Türkiye Cumhurbaşkanı Recep Tayyip Erdoğan, İhracatın Şampiyonları Ödül Töreni ve Türkiye İhracatçılar Meclisi Olağan Genel Kurulunda konuştu.

Konuşmasına Babalar Günü'nü kutlayarak başlayan Erdoğan, "Bizim değerlerimizde Babalar Günü her gün, Anneler Günü de her gün. Ama bu maalesef dışarıdan ithal bir anlayış. Dışarıdan ithal bir anlayışla Anneler Günü'nün senede bir gün, Babalar Günü'nü de senede bir gün olarak takdim ediyorlar. Biz, 'her gün Babalar Günü her gün Anneler Günü' diyerek babalarımıza, annelerimize saygı duyduk, sevdik. Saymaya ve sevmeye devam edeceğiz." ifadelerini kullandı.

TİM'in 26. Genel Kurulunun Türkiye'ye, ekonomiye, ihracatçılara hayırlar getirmesini dileyen Erdoğan, ihracatın şampiyonları olarak ödül alacak olan firmaları ve iş insanlarını tebrik etti. 

Güçlü Türkiye, güçlü ekonomi, güçlü ihracat, güçlü insan kaynağı, güçlü alt yapı ve ihracat ekosistemi olarak ifade edilen 5-G vizyonu ile yürüttükleri çalışmalarla daima ihracatçıların yanında olduğunu ve olmayı da sürdüreceğini dile getiren Erdoğan, dün, Asya Güvenlik ve Ekonomik İşbirliği Toplantısı için Tacikistan'da toplantıya katılan tüm cumhurbaşkanlarıyla Türkiye ile ülkeleri arasındaki işbirliğinin daha nasıl geliştirilebileceğine ilişkin kararlar aldıklarını, süreci de ilgili bakanlarla birlikte başlattıklarını anlattı.

Küresel düzeyde Asya'nın şu anda önemli bir yer oluşturduğunu aktaran Erdoğan, "Asya, yüz ölçümü itibariyle baktığınızda devasa bir kıta. Bu kıtada Çin'in çok çok farklı bir yeri var.

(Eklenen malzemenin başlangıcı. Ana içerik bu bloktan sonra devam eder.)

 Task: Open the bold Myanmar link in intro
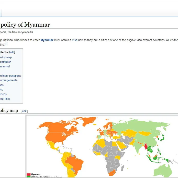pos(47,40)
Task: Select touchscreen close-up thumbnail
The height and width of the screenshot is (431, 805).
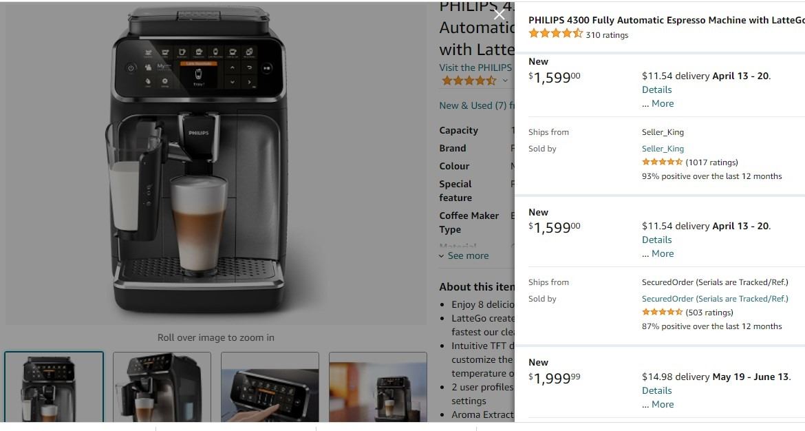Action: click(x=270, y=387)
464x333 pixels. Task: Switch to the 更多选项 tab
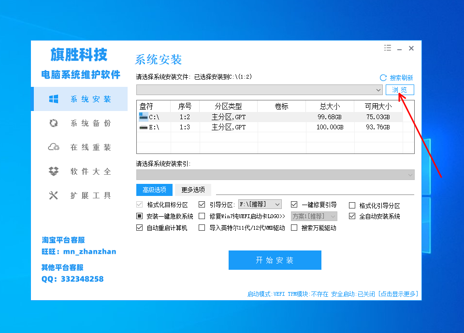(193, 190)
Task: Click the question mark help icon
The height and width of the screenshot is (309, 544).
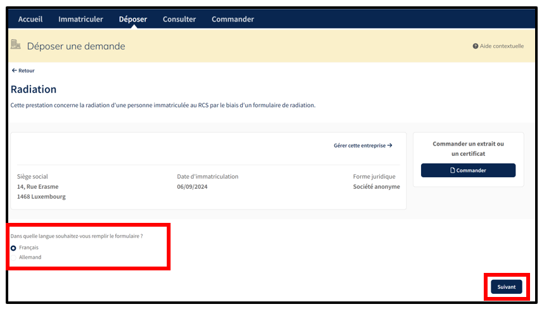Action: pos(475,46)
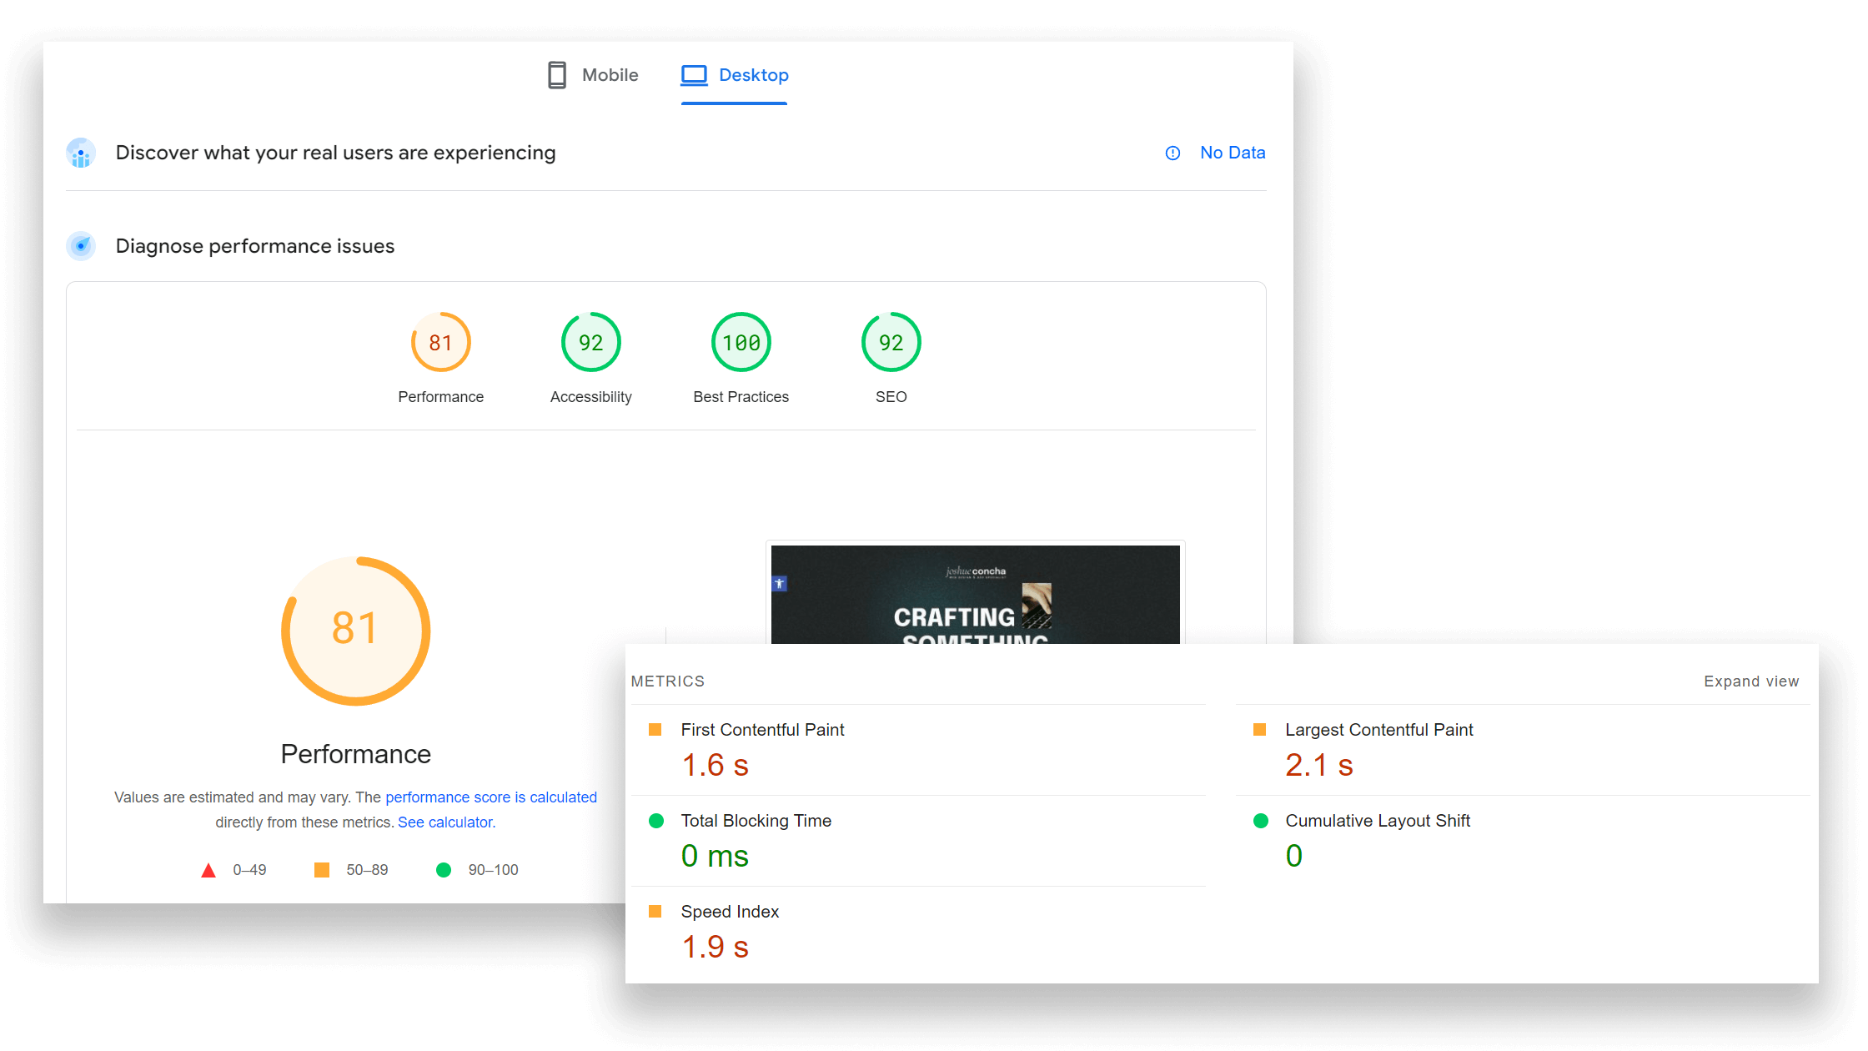Click the accessibility badge on the page thumbnail
The width and height of the screenshot is (1868, 1051).
click(x=779, y=582)
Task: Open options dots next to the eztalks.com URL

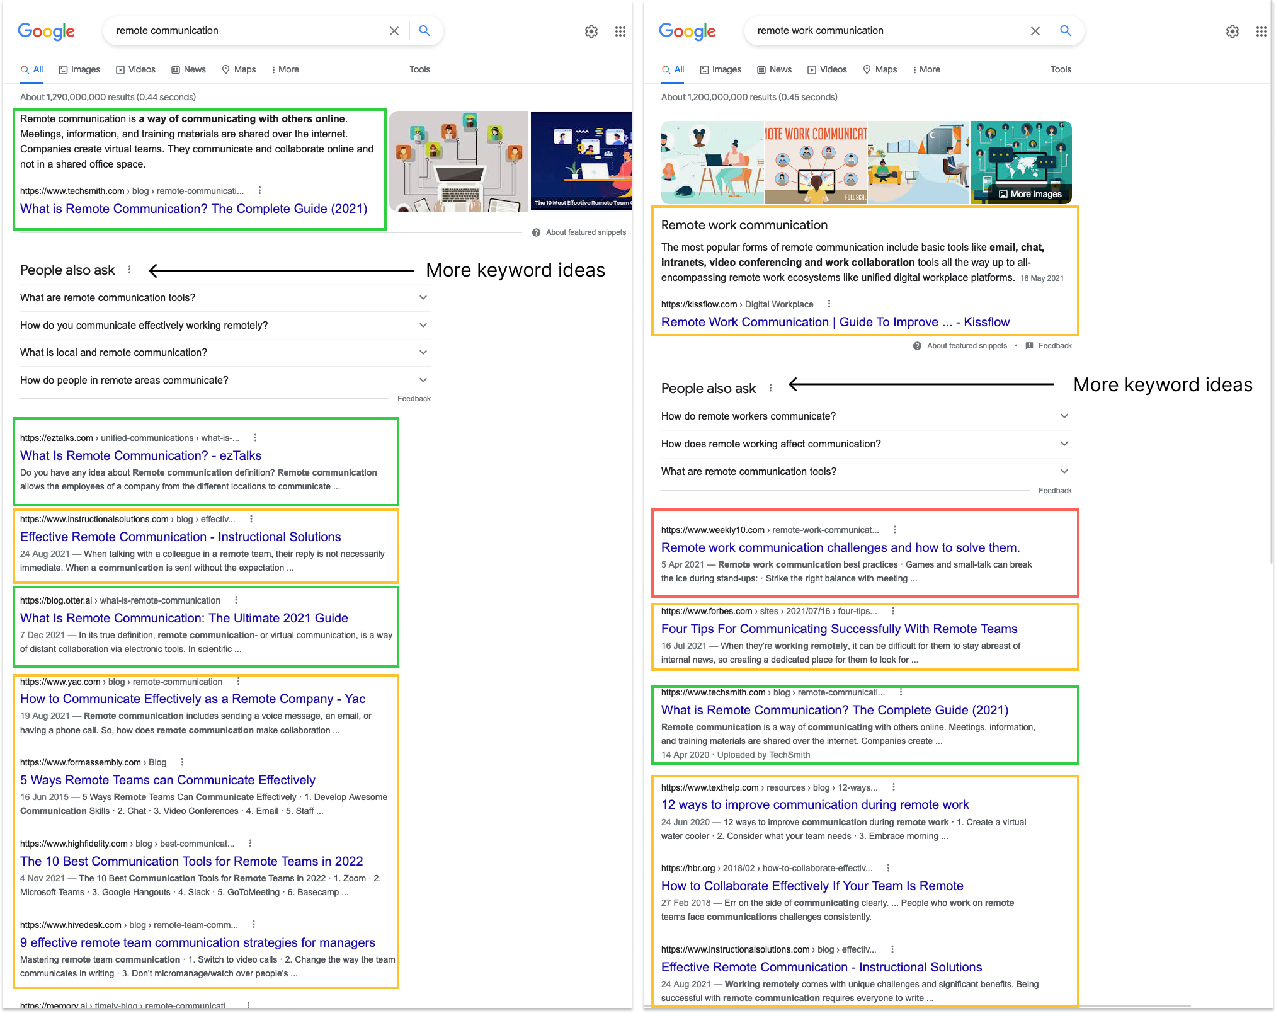Action: pos(255,437)
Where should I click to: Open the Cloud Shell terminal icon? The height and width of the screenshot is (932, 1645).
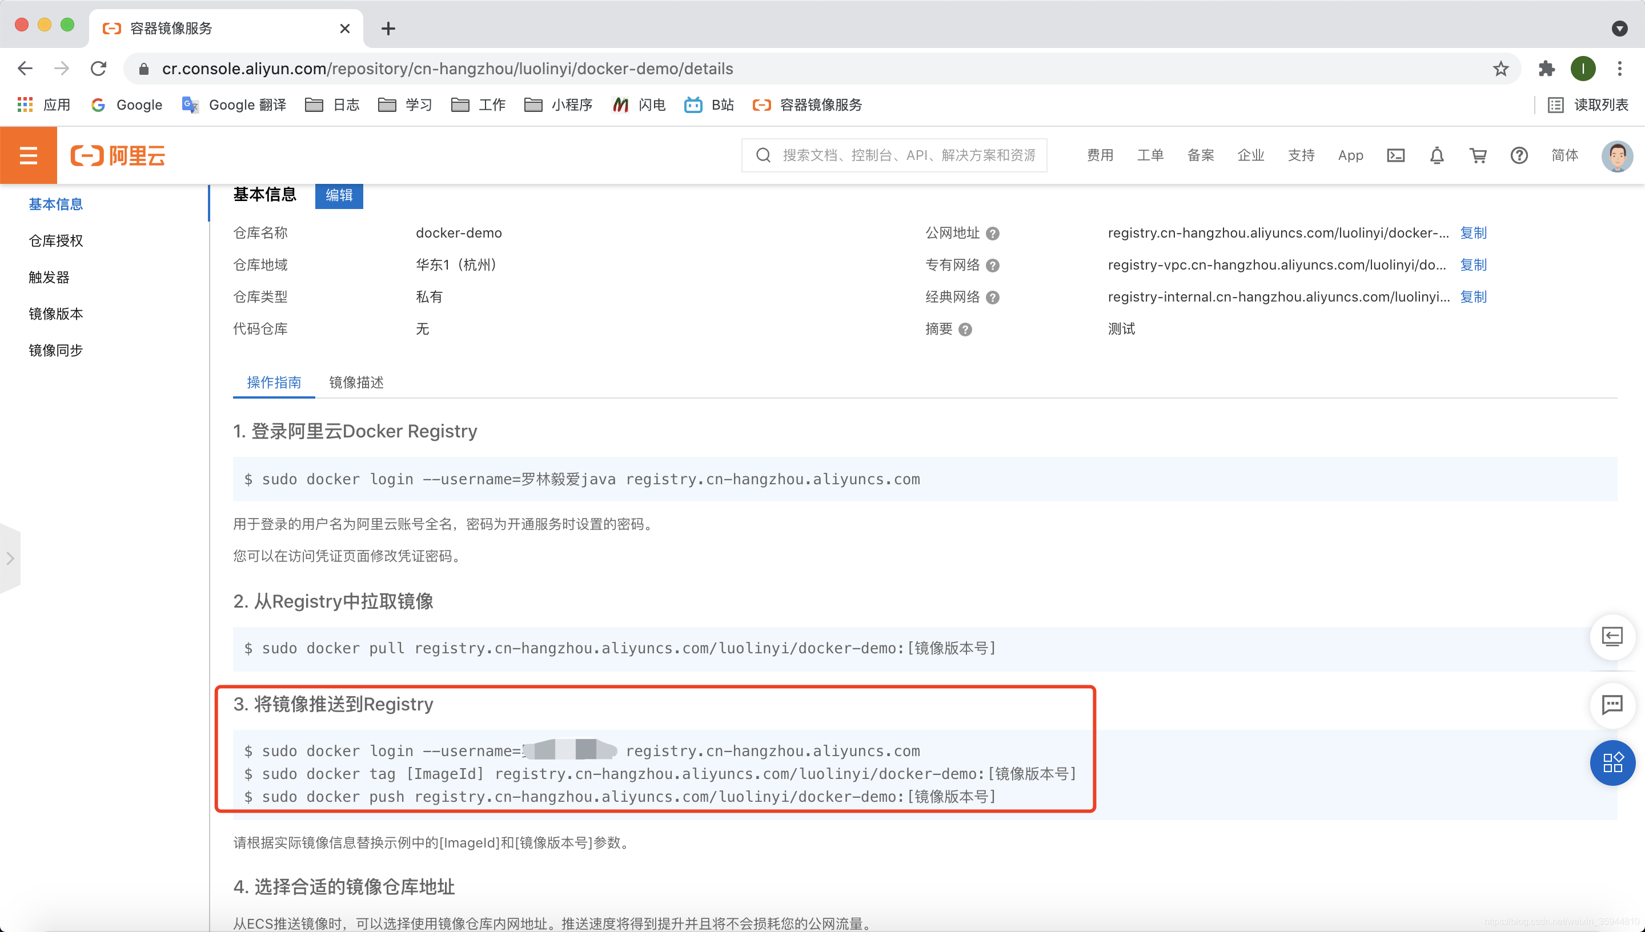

Artık Çin'in dünyada hangi konuma ulaştığını görüyorsunuz. Öbür tarafta Rusya'nın çok çok farklı bir konumu var, Hindistan aynı şekilde farklı bir konuma sahip. Bunların hepsiyle orada yaptığımız görüşmelerle birlikte geleceğe nasıl alt yapı oluştururuz, siz değerli ihracatçılarımız için nasıl bir akıncı rolünü oynarız, bunun adımlarını attık." diye konuştu.

"1 milyar dolar ve üzerinde ihracat yapan firma sayısı 10'dan 13'e çıktı"

Geçen yıl, 1 milyar dolar ve üzerinde ihracat yapan firma sayısının 10'dan 13'e çıktığını belirten Erdoğan, aynı şekilde 100 milyon dolar ve üzeri ihracat yapan firma sayısının da 145'ten 171'e yükseldiğini, ihracat yapan ilk bin firmanın ortalama çalışan sayısının, bir önceki yıl 704 iken, geçen yıl 781'e ulaştığını belirterek şöyle devam etti:

"Bir başka ifadeyle ihracatta ileri doğru atılan her adımın on binlerce, yüz binlerce istihdam olarak ülkemize katkısını görüyoruz. İhraç birim fiyatlarındaki olumlu yükseliş de sürüyor. Geçtiğimiz yıl ilk bin ihracatçımızın ülkemizin 50 şehrine yayılıyor olması, Türkiye'nin topyekün bir kalkınma içinde olduğunun da işaretidir. 2018 ihracatını 168 milyar dolar olarak kapatmıştık. Şimdi hedef büyüttük. Bu yıl mayıs ayı itibariyle ihracatımız 171,4 milyar dolara çıkmış bulunuyor. İhracattaki yükseliş olumlu ancak yetersiz. Bir an önce 200 milyar dolar sınırını geçmemiz gerekiyor. Size de bu yakışır, Türkiyemize bu yakışır."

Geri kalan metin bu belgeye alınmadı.